Perhaps the most pernicious influence on economic policymaking in recent years is now on the verge of exiting the present government. If Mamata Banerjee and her cohorts leave the United Progressive Alliance (UPA), the result will be a more rational coalition. There is no doubt that other alliance “partners” will demand their pound of flesh. A careful evaluation of costs, however, will reveal that whimsical obstruction of policy and blackmail at the drop of a hat are more expensive than paying off parties that provide outside support to the government. The latter option will smooth the path for policy continuity.
Having said that, it is important to trace the roots of the present mess. It is not that Banerjee discovered bad economics overnight. She was for long a member of the National Democratic Alliance government that raised fuel prices a record number of times and engaged in liberal economic policies to an extent the UPA can only dream of. Two factors have been at play. One, the UPA itself unleashed the floodgates for populist politics that led to ruinous economic policies. Two, Banerjee is competing in a politically very tough state. She is competing on the Left’s political terrain and has to outdo it in populism. The results are for the country to see.
The result has been the setting of a template that is hard to dismantle. If today, the Manmohan Singh government has re-discovered the virtues of fiscal prudence and pro-growth policies, that does not mean other political parties will follow suit. If anything, they remember the UPA’s win in the 2009 general election was due to a populist binge. They have imbibed the right political lesson.
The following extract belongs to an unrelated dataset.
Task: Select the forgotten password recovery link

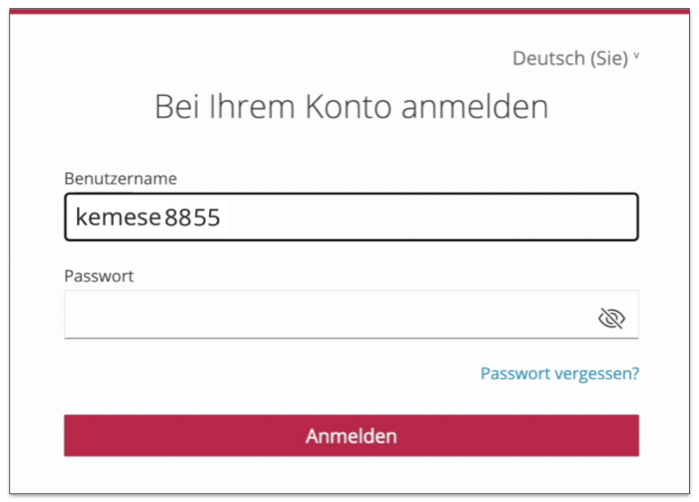Action: click(x=559, y=374)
There is no need for them to learn the right economics: after all, a majority of India’s political parties are territorial creatures and have no need to develop a national perspective. It is this pernicious legacy that haunts Singh as he takes corrective steps.
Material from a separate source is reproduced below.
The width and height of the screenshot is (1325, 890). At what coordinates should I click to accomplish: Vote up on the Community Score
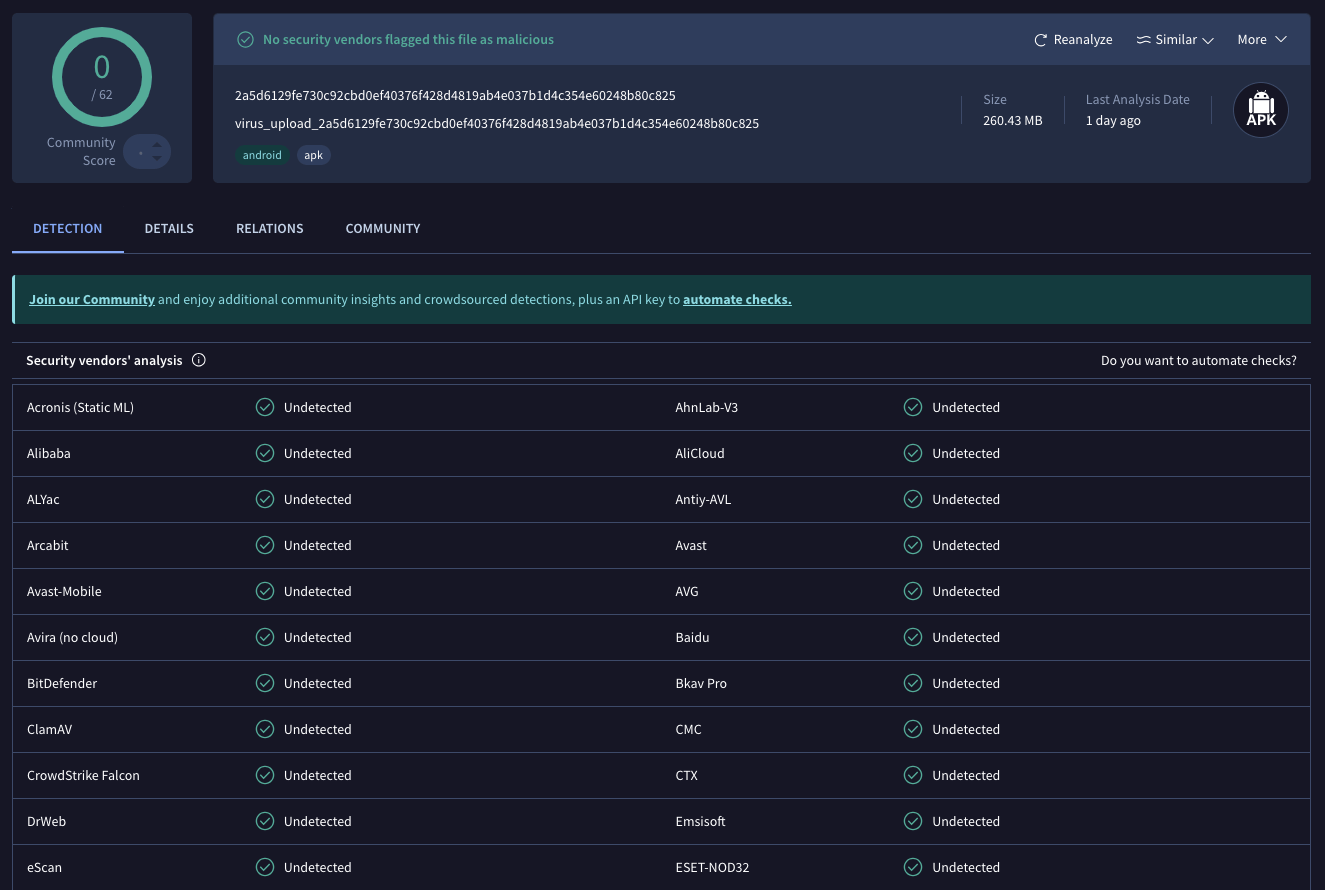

Tactically, it would have been better if these decisions had been taken 12-18 months earlier. At that point, no party would have dreamt of facing the electorate. Today, the Samajwadi Party and Banerjee’s outfit can compute the costs and benefits of elections now or in the months ahead. Even if the Singh government manages to survive, these calculations will remain fixed in the minds of these parties. Irrespective of the sweets the UPA now distributes, these parties will try to game the election schedule now.